Beginning with the line where "The height and width of the screenshot is (750, 1024)." appears, retype every remaining line of the data below, both the first and last included.

Saved entries:
──────────
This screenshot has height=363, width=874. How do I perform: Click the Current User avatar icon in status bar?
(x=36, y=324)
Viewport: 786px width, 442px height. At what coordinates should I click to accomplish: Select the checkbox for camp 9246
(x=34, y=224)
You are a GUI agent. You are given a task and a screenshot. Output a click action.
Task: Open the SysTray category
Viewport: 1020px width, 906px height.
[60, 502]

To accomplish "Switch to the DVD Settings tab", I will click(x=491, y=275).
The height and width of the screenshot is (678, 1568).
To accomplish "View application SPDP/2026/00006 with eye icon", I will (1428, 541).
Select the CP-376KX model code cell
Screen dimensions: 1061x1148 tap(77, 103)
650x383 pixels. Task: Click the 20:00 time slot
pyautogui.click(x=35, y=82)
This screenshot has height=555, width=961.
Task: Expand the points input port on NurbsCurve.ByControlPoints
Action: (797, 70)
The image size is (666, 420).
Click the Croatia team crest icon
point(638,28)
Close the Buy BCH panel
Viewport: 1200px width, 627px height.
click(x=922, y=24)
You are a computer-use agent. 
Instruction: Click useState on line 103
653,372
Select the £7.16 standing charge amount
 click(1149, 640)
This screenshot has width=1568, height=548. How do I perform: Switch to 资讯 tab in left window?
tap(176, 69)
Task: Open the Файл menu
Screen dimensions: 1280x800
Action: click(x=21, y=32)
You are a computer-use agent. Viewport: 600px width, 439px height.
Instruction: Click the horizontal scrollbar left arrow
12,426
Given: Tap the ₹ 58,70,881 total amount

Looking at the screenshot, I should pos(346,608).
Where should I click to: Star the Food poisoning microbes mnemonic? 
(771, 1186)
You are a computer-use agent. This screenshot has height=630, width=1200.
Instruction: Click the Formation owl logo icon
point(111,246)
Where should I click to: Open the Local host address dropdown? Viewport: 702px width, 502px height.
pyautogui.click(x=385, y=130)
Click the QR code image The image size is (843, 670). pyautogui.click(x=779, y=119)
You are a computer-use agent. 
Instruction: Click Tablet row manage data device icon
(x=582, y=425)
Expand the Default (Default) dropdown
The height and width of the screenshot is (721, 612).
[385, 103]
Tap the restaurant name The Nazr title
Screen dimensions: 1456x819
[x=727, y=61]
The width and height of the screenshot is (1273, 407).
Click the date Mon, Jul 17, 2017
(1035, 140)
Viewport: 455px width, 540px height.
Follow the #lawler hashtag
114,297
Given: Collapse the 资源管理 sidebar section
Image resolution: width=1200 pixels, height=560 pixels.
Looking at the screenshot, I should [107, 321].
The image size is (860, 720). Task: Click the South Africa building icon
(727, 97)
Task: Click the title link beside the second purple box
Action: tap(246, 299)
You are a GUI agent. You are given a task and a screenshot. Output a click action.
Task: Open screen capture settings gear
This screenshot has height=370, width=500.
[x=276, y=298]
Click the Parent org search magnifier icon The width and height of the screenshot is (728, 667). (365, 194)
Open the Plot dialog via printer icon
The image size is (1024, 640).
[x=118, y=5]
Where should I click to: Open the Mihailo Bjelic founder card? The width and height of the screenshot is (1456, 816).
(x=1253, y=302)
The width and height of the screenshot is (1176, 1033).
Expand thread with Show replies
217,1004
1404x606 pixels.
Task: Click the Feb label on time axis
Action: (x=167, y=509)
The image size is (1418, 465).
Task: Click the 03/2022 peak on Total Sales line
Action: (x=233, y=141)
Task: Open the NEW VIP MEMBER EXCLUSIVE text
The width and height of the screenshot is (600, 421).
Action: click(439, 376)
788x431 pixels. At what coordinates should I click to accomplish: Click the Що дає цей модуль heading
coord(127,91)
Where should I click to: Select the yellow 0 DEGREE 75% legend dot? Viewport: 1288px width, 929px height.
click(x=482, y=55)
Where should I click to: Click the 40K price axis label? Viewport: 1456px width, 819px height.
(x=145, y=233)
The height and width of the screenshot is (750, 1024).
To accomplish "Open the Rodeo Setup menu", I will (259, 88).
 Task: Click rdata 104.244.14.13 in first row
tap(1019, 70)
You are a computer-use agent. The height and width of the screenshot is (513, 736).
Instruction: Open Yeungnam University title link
──────────
* _Answer to this exercise_:
The height and width of the screenshot is (750, 1024).
To accomplish "Open the Rodeo Setup menu", I will (259, 88).
 Task: Click rdata 104.244.14.13 in first row
tap(1019, 70)
You are a computer-use agent. The height and width of the screenshot is (513, 736).
Instruction: Open Yeungnam University title link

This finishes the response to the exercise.